WHAT THE TASK REQUIRES:
What you copy should be the lines from the one with "Task: Click the red 165 AQI marker" through the end of the entries, word for word. Omit the pictures.

[Collected data]
────────────────────

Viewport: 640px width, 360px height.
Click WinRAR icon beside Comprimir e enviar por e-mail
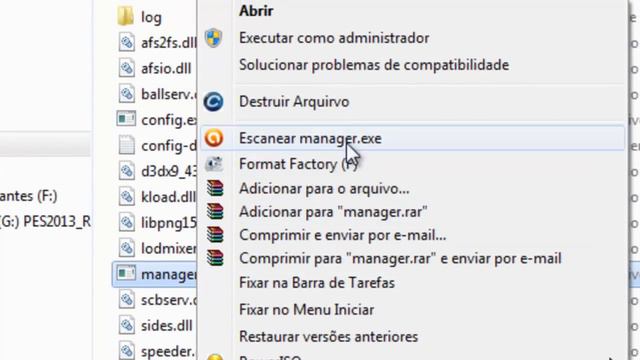[x=215, y=235]
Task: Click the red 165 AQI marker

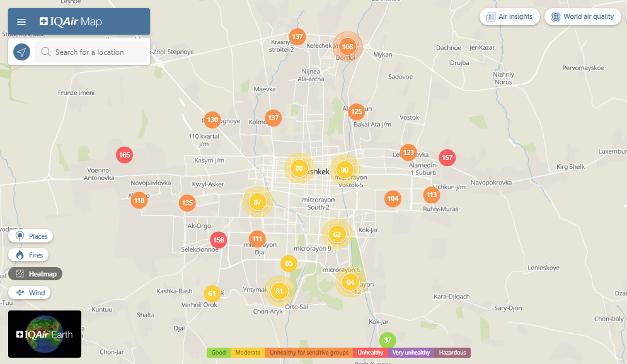Action: coord(124,155)
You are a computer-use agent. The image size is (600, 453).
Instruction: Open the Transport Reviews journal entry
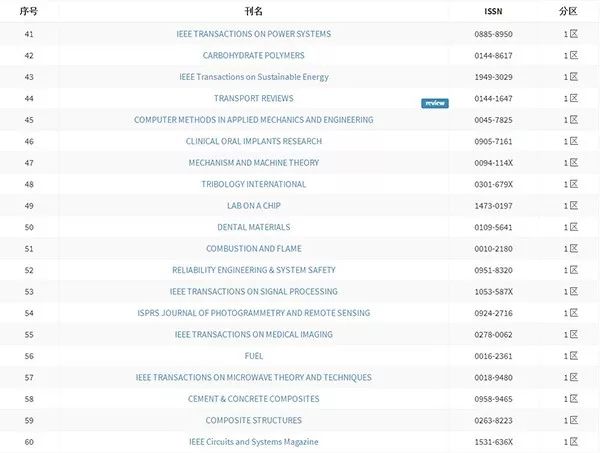[253, 98]
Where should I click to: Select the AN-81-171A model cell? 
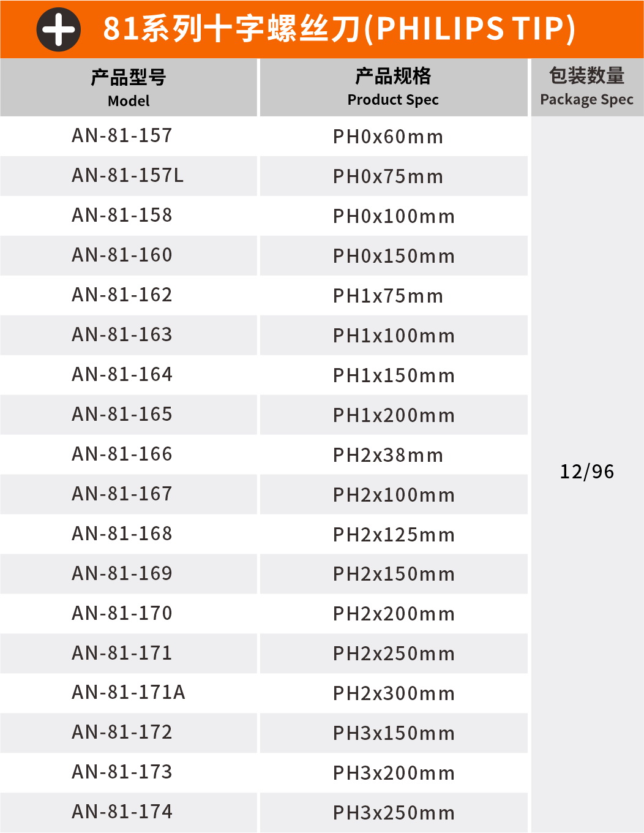point(128,692)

────────────────────

EXPECTED ANSWER:
Task: Click the red 165 AQI marker

Action: coord(124,155)
You are a computer-use agent. The image size is (600, 453).
Instruction: Open the Transport Reviews journal entry
[253, 98]
Where should I click to: Select the AN-81-171A model cell? 
point(128,692)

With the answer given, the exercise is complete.